A2.1 - Modeling and Signal Processing Approaches for SAW Chemical Sensors

Event
SENSOR+TEST Conferences 2011
2011-06-07 - 2011-06-09
Nürnberg
Band
Proceedings SENSOR 2011
Chapter
A2 - Surface Acoustic Wave Sensors
Author(s)
G. Fischerauer - Universität Bayreuth (Germany)
Pages
47 - 52
DOI
10.5162/sensor11/a2.1
ISBN
978-3-9810993-9-3
Price
free

Abstract

Microacoustic chemical sensors based, for instance, on quartz crystal microbalances (QCM) or surface acoustic wave (SAW) devices have been popular in laboratories around the world for almost 30 years. They have also met with some commercial success, and one of the underlying effects, viz., mass loading, is routinely used in thin-film technology to monitor film growth during deposition. This contribution aims at reviewing the principles of such sensors and the strategies applied to model the devices and to process their output signals.

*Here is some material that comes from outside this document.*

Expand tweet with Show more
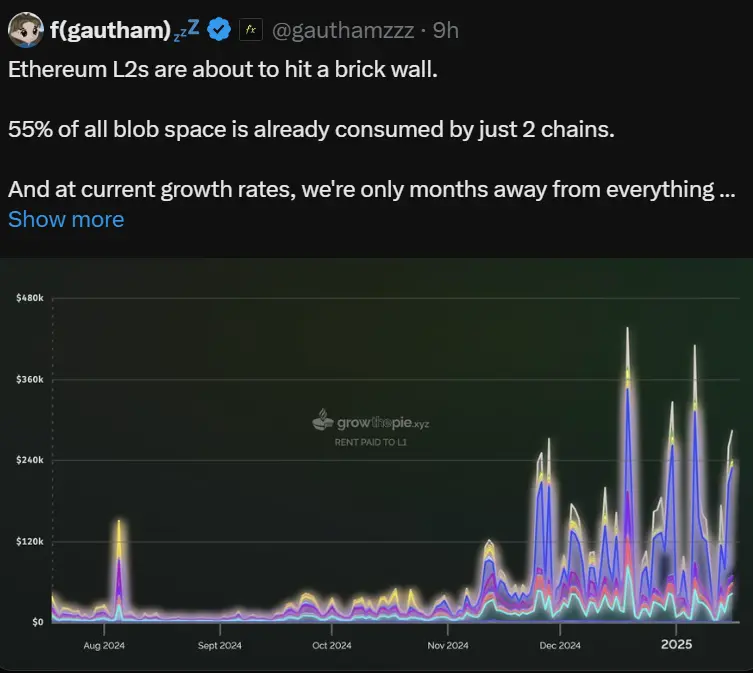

The focus is on physical and functional aspects with an emphasis on the transduction process from analyte concentration to acoustic wave properties to device terminal characteristics. The methods used to describe the device characteristics and the response to analyte gas concentration vary from purely numerical (such as the finite element method) to purely analytical, with perturbational approaches, state-space models, equivalent circuits, transmission-line models, etc. in between. The contribution will try to assess the relative merits of the various approaches and the uniqueness of the respective model parameters (which is of importance if one desires to infer the analyte gas concentration from observed parameter changes).

Even well-designed sensors exhibit undesired characteristics such as temperature sensitivity, slow response behavior, or noise. Some of these nonidealities can be remedied by hardware or by signal processing methods. This will be demonstrated by way of examples dealing with the suppressing of temperature effects and the acceleration of the effective sensor response.